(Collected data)

────────

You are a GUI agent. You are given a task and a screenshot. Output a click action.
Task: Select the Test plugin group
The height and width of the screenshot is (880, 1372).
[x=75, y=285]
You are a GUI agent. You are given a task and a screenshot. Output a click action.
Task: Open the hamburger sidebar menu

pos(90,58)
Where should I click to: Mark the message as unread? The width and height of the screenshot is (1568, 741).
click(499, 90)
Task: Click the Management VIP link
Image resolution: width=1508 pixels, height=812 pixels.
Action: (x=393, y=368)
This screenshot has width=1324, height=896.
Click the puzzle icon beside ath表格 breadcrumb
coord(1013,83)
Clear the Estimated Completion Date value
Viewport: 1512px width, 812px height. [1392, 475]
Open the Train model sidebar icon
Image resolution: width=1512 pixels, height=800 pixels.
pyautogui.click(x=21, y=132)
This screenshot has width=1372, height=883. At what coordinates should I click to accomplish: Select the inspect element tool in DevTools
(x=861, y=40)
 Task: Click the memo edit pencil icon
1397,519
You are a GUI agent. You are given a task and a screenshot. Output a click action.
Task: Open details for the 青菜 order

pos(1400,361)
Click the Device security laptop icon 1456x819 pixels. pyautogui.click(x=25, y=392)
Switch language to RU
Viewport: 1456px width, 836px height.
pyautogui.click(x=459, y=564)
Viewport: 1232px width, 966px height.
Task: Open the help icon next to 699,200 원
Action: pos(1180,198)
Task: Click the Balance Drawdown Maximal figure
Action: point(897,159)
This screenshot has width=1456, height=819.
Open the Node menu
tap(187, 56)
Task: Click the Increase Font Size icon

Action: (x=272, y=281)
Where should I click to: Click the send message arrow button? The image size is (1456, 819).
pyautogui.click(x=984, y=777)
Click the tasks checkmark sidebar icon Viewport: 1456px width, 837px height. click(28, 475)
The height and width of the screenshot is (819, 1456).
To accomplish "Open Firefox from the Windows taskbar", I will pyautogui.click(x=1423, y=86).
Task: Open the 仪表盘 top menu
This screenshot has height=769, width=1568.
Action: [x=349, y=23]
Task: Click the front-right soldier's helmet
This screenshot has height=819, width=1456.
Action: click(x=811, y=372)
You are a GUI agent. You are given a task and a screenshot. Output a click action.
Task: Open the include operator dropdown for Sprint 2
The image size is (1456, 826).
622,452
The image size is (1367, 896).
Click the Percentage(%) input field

────────

Exercise description → Write the data out again in full. Match it word for word.

Solution to this problem →
You are a GUI agent. You are given a task and a screenshot. Output a click action.
Task: Select the Test plugin group
The height and width of the screenshot is (880, 1372).
[x=75, y=285]
You are a GUI agent. You are given a task and a screenshot. Output a click action.
Task: Open the hamburger sidebar menu

pos(90,58)
Where should I click to: Mark the message as unread? The width and height of the screenshot is (1568, 741).
click(499, 90)
Task: Click the Management VIP link
Image resolution: width=1508 pixels, height=812 pixels.
Action: (x=393, y=368)
This screenshot has width=1324, height=896.
Click the puzzle icon beside ath表格 breadcrumb
coord(1013,83)
Clear the Estimated Completion Date value
Viewport: 1512px width, 812px height. [1392, 475]
Open the Train model sidebar icon
Image resolution: width=1512 pixels, height=800 pixels.
pyautogui.click(x=21, y=132)
This screenshot has width=1372, height=883. At what coordinates should I click to accomplish: Select the inspect element tool in DevTools
(x=861, y=40)
 Task: Click the memo edit pencil icon
1397,519
You are a GUI agent. You are given a task and a screenshot. Output a click action.
Task: Open details for the 青菜 order

pos(1400,361)
Click the Device security laptop icon 1456x819 pixels. pyautogui.click(x=25, y=392)
Switch language to RU
Viewport: 1456px width, 836px height.
pyautogui.click(x=459, y=564)
Viewport: 1232px width, 966px height.
Task: Open the help icon next to 699,200 원
Action: pos(1180,198)
Task: Click the Balance Drawdown Maximal figure
Action: point(897,159)
This screenshot has width=1456, height=819.
Open the Node menu
tap(187, 56)
Task: Click the Increase Font Size icon

Action: (x=272, y=281)
Where should I click to: Click the send message arrow button? The image size is (1456, 819).
pyautogui.click(x=984, y=777)
Click the tasks checkmark sidebar icon Viewport: 1456px width, 837px height. click(28, 475)
The height and width of the screenshot is (819, 1456).
To accomplish "Open Firefox from the Windows taskbar", I will pyautogui.click(x=1423, y=86).
Task: Open the 仪表盘 top menu
This screenshot has height=769, width=1568.
Action: [x=349, y=23]
Task: Click the front-right soldier's helmet
This screenshot has height=819, width=1456.
Action: click(x=811, y=372)
You are a GUI agent. You are given a task and a screenshot. Output a click action.
Task: Open the include operator dropdown for Sprint 2
The image size is (1456, 826).
622,452
The image size is (1367, 896).
Click the Percentage(%) input field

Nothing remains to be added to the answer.